The house is very still. Avery, he’s working at the dime store, she thinks. She looks out the kitchen window, toward the ocean, sipping her coffee. Bitter. Probably that weird tap water here, all those minerals, God knows what’s in it. She brushes a caraway seed from her chin. Maybe go for a long walk if it cools off later, if the beach isn’t too crowded. Maybe even go swimming, if the jellyfish aren’t bad. You can’t leave here without even once going in the ocean, how crazy would that be? What a waste. Nana’s coming back soon, you’ll have to leave soon. Go home. Go somewhere. Tick tick tick . It’s so hot, the air so airless and flat. Why didn’t Avery ever install a ceiling fan in here? She could call Emily, see how they’re all getting along. How the baby’s doing. If they’ve planned for his Bar Mitzvah yet, if they’ve started his college fund. She could unpack, do laundry. Then start repacking.

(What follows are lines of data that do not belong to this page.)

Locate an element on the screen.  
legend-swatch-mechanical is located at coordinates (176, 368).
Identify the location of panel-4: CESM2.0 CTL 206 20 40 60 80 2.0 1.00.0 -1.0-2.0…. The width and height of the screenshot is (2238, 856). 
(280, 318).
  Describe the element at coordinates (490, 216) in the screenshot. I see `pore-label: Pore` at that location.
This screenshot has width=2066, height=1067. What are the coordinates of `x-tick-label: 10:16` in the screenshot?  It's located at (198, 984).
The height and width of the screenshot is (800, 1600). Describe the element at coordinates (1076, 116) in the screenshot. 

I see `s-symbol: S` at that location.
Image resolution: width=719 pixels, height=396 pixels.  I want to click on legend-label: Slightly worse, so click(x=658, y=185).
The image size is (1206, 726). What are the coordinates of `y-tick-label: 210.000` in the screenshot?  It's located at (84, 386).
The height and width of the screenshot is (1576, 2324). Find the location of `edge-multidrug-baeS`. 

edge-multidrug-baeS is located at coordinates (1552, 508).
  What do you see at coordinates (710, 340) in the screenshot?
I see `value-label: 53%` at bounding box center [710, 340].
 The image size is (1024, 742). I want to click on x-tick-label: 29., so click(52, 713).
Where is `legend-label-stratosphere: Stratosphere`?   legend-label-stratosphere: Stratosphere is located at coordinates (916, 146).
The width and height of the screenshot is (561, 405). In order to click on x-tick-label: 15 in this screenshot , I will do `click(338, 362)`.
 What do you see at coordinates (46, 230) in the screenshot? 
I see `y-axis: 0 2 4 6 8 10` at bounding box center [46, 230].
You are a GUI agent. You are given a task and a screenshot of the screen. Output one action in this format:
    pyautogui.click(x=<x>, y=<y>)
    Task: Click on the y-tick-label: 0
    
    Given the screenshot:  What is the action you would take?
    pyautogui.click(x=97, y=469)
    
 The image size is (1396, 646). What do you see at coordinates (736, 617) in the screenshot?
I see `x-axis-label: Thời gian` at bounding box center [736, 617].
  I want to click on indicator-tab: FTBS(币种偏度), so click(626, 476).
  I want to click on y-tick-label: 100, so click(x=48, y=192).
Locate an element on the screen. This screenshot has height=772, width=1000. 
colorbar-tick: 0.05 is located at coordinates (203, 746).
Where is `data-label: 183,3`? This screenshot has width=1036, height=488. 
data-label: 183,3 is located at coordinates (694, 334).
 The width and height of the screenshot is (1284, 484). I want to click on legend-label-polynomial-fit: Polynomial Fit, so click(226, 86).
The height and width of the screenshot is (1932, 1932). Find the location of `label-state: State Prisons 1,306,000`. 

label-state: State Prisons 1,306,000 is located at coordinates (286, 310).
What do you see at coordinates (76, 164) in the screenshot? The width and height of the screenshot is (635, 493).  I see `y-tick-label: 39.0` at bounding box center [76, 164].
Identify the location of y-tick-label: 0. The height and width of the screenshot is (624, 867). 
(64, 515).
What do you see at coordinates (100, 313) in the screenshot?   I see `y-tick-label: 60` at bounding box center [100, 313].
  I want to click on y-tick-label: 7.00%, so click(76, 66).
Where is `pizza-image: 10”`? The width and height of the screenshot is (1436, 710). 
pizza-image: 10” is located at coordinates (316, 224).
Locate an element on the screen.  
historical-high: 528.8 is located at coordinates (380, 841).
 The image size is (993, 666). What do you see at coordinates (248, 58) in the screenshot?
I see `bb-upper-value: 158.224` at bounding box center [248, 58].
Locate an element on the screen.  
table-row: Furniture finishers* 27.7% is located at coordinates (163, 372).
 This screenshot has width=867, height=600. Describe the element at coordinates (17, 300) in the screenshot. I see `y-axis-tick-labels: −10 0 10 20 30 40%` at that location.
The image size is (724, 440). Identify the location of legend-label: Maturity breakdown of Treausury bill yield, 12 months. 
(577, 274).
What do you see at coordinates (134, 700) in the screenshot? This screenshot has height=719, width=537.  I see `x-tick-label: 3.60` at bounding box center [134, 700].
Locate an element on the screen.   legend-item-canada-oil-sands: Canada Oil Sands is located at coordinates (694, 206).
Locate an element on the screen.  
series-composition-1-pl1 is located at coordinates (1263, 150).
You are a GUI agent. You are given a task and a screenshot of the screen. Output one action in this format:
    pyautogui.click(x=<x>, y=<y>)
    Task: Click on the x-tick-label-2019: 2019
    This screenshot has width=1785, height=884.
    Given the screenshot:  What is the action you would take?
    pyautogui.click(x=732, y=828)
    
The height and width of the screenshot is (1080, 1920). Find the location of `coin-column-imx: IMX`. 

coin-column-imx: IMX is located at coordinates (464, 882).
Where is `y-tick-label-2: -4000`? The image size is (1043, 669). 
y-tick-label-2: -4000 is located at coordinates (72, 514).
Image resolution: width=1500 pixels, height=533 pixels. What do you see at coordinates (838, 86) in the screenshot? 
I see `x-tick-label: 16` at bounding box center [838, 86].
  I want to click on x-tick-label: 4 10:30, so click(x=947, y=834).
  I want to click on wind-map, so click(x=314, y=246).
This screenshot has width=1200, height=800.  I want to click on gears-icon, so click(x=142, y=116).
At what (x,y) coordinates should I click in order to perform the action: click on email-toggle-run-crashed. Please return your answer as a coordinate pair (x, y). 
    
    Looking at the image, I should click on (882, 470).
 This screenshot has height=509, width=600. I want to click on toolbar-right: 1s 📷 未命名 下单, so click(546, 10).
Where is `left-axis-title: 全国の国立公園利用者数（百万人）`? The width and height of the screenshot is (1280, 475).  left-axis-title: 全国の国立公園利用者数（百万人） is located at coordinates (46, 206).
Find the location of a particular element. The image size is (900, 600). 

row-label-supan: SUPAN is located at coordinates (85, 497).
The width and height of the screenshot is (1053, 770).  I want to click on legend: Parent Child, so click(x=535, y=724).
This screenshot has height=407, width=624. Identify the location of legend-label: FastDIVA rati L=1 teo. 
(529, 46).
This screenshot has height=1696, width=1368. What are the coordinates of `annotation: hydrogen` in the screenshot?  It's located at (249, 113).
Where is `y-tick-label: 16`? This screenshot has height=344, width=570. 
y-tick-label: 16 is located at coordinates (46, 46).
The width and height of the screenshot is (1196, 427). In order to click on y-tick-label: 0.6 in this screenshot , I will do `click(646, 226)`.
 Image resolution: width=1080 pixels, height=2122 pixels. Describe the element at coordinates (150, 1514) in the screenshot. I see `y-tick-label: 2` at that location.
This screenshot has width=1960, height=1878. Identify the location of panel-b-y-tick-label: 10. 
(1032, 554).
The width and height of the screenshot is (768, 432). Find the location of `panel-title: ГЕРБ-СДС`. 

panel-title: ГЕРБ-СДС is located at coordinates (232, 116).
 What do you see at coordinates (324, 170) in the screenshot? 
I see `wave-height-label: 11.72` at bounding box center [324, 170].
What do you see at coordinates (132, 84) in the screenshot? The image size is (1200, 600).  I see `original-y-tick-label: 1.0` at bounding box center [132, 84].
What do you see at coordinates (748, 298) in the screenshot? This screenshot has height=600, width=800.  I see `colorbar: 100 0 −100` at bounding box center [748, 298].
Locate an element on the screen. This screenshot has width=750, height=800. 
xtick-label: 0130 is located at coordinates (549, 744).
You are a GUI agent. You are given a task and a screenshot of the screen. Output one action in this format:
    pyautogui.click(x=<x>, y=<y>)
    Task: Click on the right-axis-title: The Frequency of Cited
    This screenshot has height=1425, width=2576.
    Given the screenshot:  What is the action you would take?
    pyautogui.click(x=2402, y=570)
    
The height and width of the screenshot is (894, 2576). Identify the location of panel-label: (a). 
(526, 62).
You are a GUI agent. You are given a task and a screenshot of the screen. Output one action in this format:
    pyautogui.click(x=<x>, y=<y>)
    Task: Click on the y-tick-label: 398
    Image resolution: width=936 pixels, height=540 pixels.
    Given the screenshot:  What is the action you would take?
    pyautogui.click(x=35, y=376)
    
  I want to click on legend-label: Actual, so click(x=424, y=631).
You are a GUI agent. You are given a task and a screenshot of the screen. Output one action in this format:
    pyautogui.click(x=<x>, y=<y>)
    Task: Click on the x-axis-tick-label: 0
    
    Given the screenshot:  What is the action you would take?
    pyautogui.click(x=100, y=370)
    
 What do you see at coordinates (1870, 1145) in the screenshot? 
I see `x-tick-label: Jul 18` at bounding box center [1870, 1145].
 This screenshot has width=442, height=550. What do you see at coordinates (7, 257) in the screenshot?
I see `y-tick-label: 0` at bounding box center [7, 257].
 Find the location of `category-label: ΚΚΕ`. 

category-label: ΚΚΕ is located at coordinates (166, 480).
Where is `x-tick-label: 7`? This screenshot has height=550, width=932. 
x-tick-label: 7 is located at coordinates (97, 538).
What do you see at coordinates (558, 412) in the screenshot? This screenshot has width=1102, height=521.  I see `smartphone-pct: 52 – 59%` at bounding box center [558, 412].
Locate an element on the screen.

She spots the wall calendar again, August still hanging. She tears off the old month, crumples up the page, and tosses it in the bag of paper recycling. There, September, 2001. A photo of a trim, business-suited mother doling out One-A-Day Vitamins to her orange-juice-sipping children. You have been here almost four months. The clamshell she found on the beach her first day is still on the kitchen sink, now cradling a dirty-looking, flesh-colored sponge.